The Senate stands in adjournment until 9:30 Wednesday, with H.R.5631 - Department of Defense appropriations for FY 2007 being the order of business, and with an eye on having it completed before the Senate recesses for the balance of the month of August.

UPDATE @ 20:25

From ScotusBlog, the fallout from the Hamdan decision continues ... Government: Detainee cases must start over

UPDATE @ 21:00

Ed Whelan on Bench Memos on National Review Online has done a masterful job yesterday and today ...

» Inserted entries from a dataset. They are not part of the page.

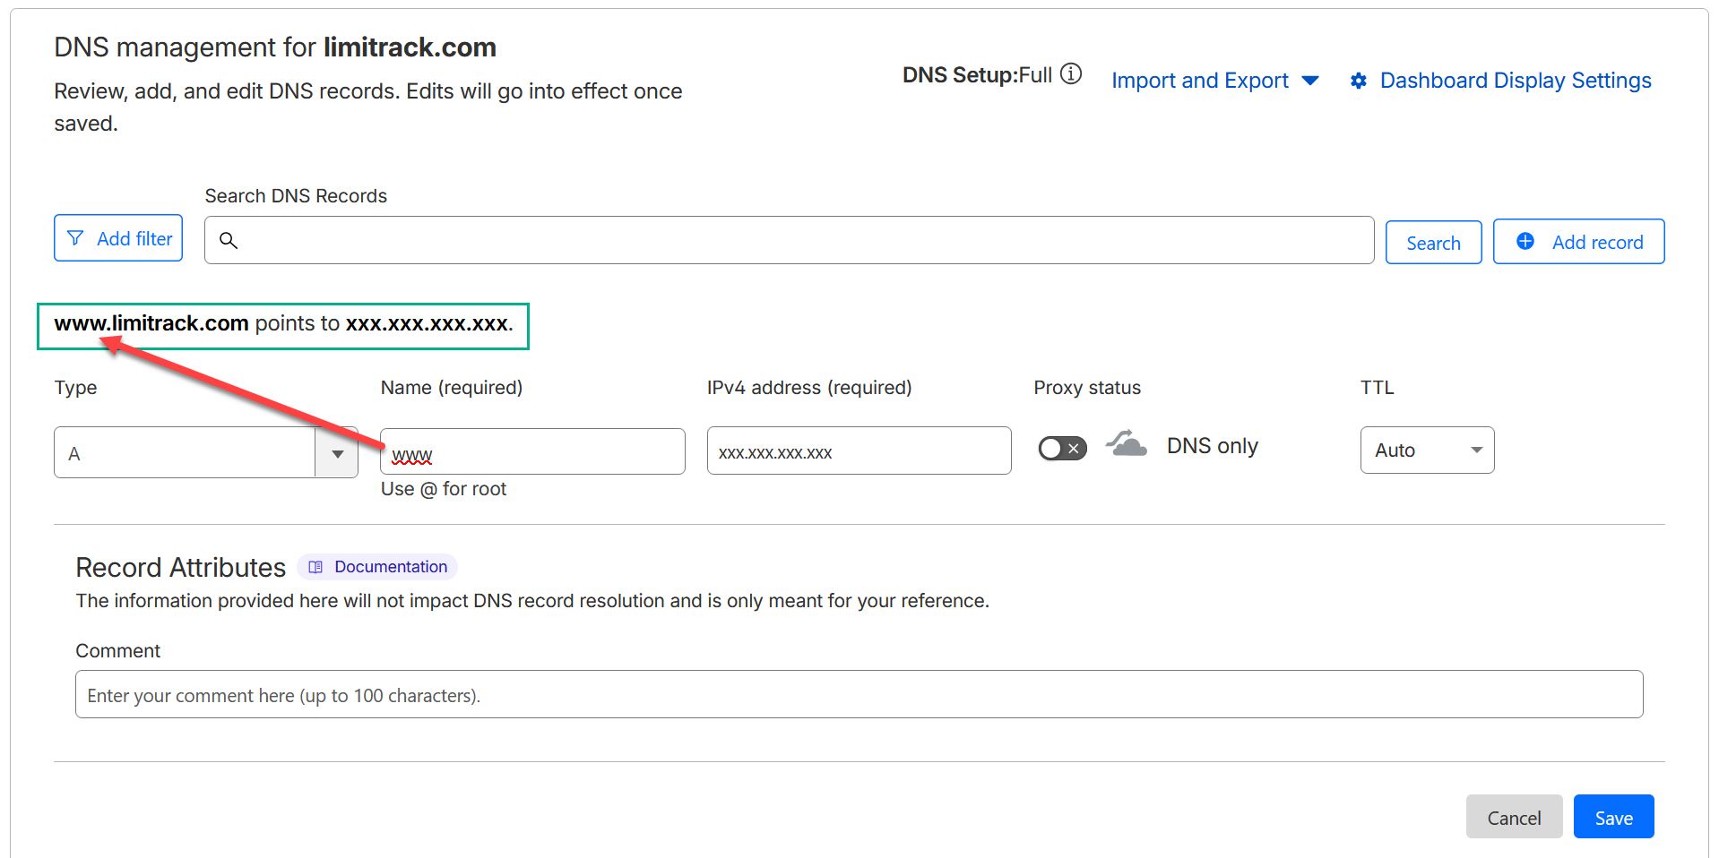This screenshot has width=1719, height=858.
Task: Save the DNS record
Action: pos(1613,817)
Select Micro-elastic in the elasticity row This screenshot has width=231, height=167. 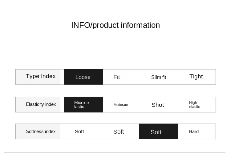[x=83, y=105]
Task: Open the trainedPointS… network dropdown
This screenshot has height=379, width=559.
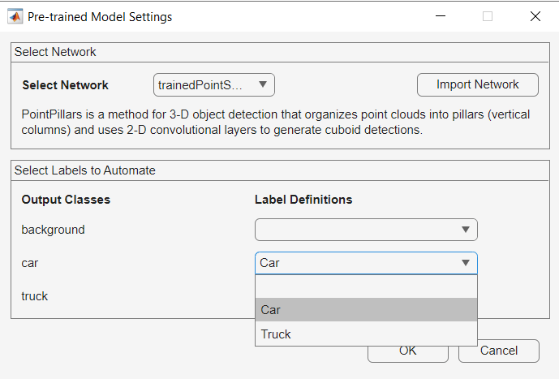Action: point(214,84)

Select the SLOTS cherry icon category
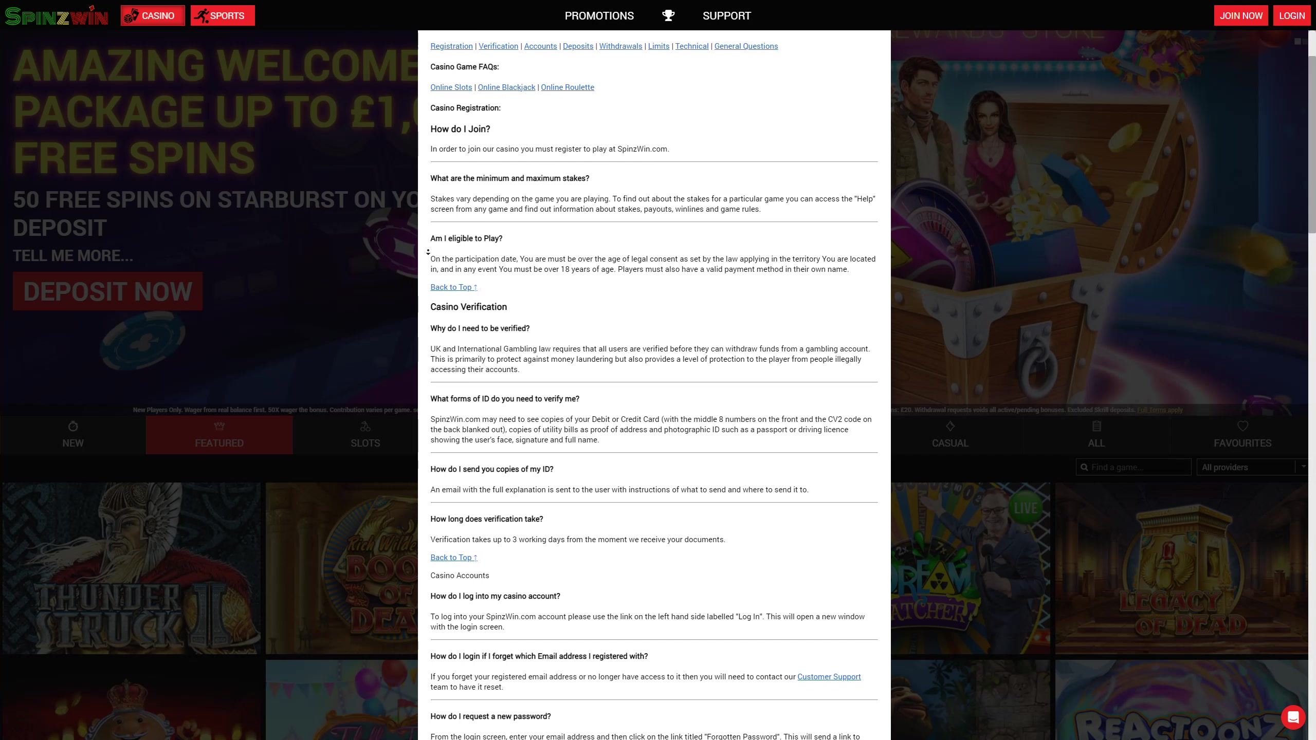click(365, 427)
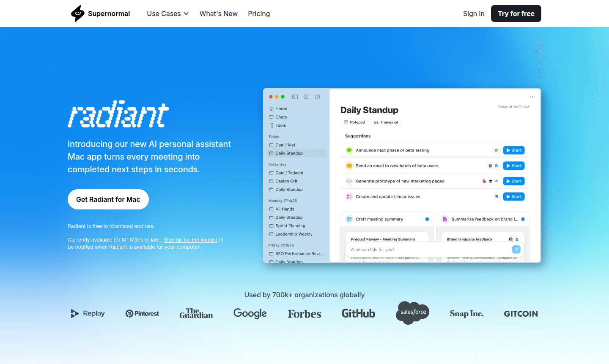Switch to the Transcript tab
This screenshot has height=364, width=609.
coord(386,122)
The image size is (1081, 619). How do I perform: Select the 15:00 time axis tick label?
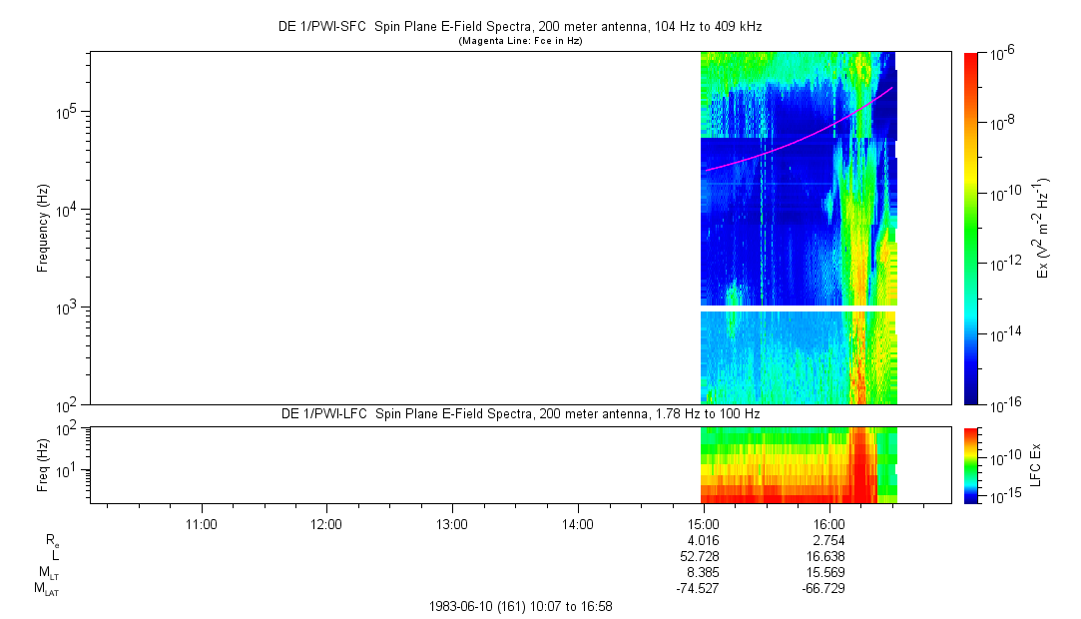point(704,523)
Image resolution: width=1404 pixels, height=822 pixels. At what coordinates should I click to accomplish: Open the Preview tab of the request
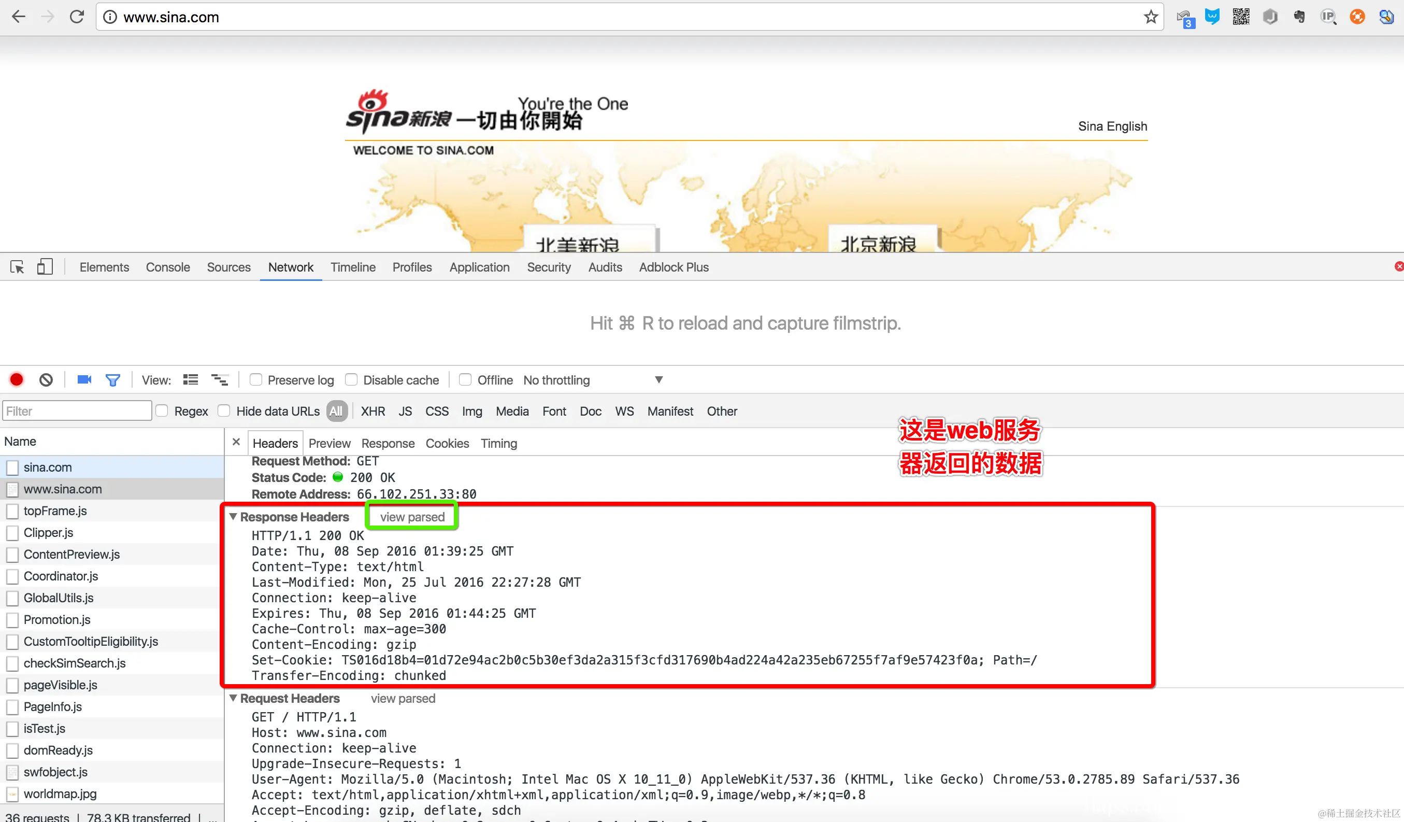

ABA Testimony on Wallace Nomination - Part 1
ABA Testimony on Wallace Nomination - Part 2
ABA Testimony on Wallace Nomination - Part 3
ABA Testimony on Wallace Nomination - Part 4
ABA Testimony on Wallace Nomination - Part 5
ABA Testimony on Wallace Nomination - Part 6
ABA Testimony on Wallace Nomination - Part 7
ABA Testimony on Wallace Nomination - Part 8
Leaks vs. Improper Claims of Confidentiality
ABA Testimony on Wallace Nomination - Part 9

This is important analysis, but won't make a dent on the public psyche. Wallace may or may not be considered. I don't think he's a "hot" nomination (meaning highly desired by those who value traditional jurisprudence), and his nomination is perhaps a political reward. The issue here, in my opinion, isn't so much the nomination of Wallace as it is the integrity of the ABA. I'm pessimistic on any changes, the ABA survived thus far. Apropos of not much, I recall that Harriet Miers is/was an ABA bigshot, and her political/judicial leanings are more contemporary than traditional. In any case, I don't see any sea change that cuts the ABA off at the knees, but I find the criticism by Ed Whelan to be deserved and right on target.

Also on the subject of the ABA, this link to ABA Barwatch by the Federalist Society appeared in my e-mail this afternoon.